2026'ya girerken siyasetin ve ekonominin asıl sınavı

Türkiye uzun süredir ekonomik zorluklarla boğuşuyor. Çalışanlar ve emekliler, hak ettikleri artışları yıllardır alamadıkları için yalnızca alım güçleri değil, umutları da törpülenmiş durumda. Bu kesimlerin aynı zamanda iktidarın en istikrarlı seçmen grubunu oluşturduğu gerçeği düşünüldüğünde, 2024 yerel seçimlerinde verilen mesajın ne kadar güçlü olduğu açıkça görülmüştü..

Cumhurbaşkanı Erdoğan, bu tabloyu okuyarak aylardır "Birinci önceliğimiz ekonomi" vurgusunu yineliyor.
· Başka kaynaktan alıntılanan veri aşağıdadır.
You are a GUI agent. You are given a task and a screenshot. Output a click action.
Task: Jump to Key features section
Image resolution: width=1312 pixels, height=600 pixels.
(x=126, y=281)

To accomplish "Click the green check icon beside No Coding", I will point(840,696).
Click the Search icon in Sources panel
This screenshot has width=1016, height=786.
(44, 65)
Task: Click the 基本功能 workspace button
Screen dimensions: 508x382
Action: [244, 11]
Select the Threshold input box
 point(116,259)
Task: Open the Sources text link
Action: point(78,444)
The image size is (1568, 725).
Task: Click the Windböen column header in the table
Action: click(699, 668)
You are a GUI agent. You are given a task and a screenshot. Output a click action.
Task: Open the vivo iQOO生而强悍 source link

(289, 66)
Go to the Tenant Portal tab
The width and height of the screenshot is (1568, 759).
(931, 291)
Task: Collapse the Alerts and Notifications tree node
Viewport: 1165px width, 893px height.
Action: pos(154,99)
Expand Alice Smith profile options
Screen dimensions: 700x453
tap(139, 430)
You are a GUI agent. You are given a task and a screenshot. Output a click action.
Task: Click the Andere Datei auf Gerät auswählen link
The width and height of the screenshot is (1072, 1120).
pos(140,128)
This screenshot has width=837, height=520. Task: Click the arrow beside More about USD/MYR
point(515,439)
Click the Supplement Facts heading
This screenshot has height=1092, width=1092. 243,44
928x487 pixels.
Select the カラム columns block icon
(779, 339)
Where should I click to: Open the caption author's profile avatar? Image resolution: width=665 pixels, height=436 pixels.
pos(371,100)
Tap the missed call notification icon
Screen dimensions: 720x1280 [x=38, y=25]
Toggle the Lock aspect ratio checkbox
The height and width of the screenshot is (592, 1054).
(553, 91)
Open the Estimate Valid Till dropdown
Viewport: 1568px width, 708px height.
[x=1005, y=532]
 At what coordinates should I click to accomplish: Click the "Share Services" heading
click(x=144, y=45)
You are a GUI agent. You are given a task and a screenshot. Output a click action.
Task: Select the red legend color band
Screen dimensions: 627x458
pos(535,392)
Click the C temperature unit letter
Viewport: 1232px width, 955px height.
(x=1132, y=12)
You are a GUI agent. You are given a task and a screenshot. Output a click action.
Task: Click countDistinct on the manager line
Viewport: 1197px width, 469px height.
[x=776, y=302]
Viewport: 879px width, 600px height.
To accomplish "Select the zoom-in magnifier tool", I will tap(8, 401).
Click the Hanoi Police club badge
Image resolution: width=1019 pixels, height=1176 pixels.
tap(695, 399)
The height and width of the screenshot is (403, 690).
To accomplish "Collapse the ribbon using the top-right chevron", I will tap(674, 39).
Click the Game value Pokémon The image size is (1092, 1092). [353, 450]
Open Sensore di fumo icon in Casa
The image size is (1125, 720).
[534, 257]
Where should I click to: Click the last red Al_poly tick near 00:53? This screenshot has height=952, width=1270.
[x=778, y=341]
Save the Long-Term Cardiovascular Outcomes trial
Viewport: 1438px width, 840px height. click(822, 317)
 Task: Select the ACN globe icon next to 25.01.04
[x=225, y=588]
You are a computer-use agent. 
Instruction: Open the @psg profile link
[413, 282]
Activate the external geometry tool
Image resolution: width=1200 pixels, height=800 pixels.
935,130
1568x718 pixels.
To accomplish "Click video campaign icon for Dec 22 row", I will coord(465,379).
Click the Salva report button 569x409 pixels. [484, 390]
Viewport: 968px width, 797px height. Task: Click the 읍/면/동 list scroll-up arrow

Parti kurullarında yaptığı değerlendirmelerde de benzer bir uyarıyı sık sık dile getirdiği konuşuluyor: "Toplumla aramızdaki makas açılırsa, yaptığımız hiçbir şey başarıya ulaşmaz."

Bu sözlerin arka planında 2023'ten bu yana uygulanan sıkı para politikasının yarattığı baskı, geniş toplum kesimlerinin sessiz bekleyişi ve iktidarın bundan sonra atacağı adımların belirleyiciliği yatıyor.

2026 SÖZÜ: "REFAH YILI" BEKLENTİSİ

Cumhurbaşkanı'nın kabine toplantılarında bakanları uyardığı ve "Bu yıl Mehmet'i sıkıştırmayın. 2026 refah yılı olacak." dediği kulislerde sıkça dile getirilmişti.:

Bu cümlenin işaret ettiği isim, kuşkusuz ekonominin direksiyonundaki Hazine ve Maliye Bakanı Mehmet Şimşek'ti. Şimşek de yaptığı açıklamalarda 2026'ya özel bir sayfa açmış, ekonomide güvenin pekişeceği, fırsatların genişleyeceği ve refahın daha görünür olacağı bir dönemin başlayacağını söylemişti.

Dosdoğru söylemek gerekirse, 2026'ya gelindiğinde makro göstergelerdeki iyileşme görünür hâle geldi. Enflasyonda ivme aşağı yönlü, finansal istikrar açısından tablo geçen yıllara göre daha sakin. Ancak bütün bu rakamların ötesinde, ekonominin gerçek test alanı Cumhurbaşkanı'nın şu cümlesinde saklı:

"Asıl olan, 86 milyonun ne düşündüğü ne hissettiğidir."

Ekonomide düzelme yalnızca raporlarda okunmaz; insanlar ısınıp ısınmadıklarını, soğuyup soğumadıklarını cebinde hisseder.

DAR GELİRLİLERİN SESSİZ HESABI

AK Parti'nin 23 yıllık iktidarının temel taşlarından biri, dar gelirli kesimlerin yaşam standartlarını belirgin biçimde yükseltmiş olmasıydı. Ev ve araba sahibi olabilen, alım gücü artan milyonlar, iktidarla kurdukları bağın mimarıydı. Fakat son yıllarda yaşanan ekonomik türbülans, bu kesimlerin en çok sarsılan grup olmasına yol açtı.

Bugün gelinen noktada, dar gelirlilerin büyük bölümü 2026'nın gerçekten "refah yılı" olup olmayacağını yaşayarak görmek istiyor. Bu nedenle gözler, asgari ücrete, memur ve emekli maaşlarına yapılacak zamda. İnsanlar, yıllardır ertelenen telafinin nihayet gelmesini bekliyor.

SEYYANEN ZAM KRİZİ

Tam da bu beklentilerin yükseldiği bir dönemde, üst düzey kamu yöneticilerine 30 bin TL'lik seyyanen zam teklifi gündeme geldi. Komisyon aşamasında iktidar ve muhalefetin ortak desteğini alan teklif, kamuoyunda ciddi bir rahatsızlık yarattı. Halk kendi maaş artışına değil, küçük bir gruba tanınan ayrıcalığa tepki gösterdi.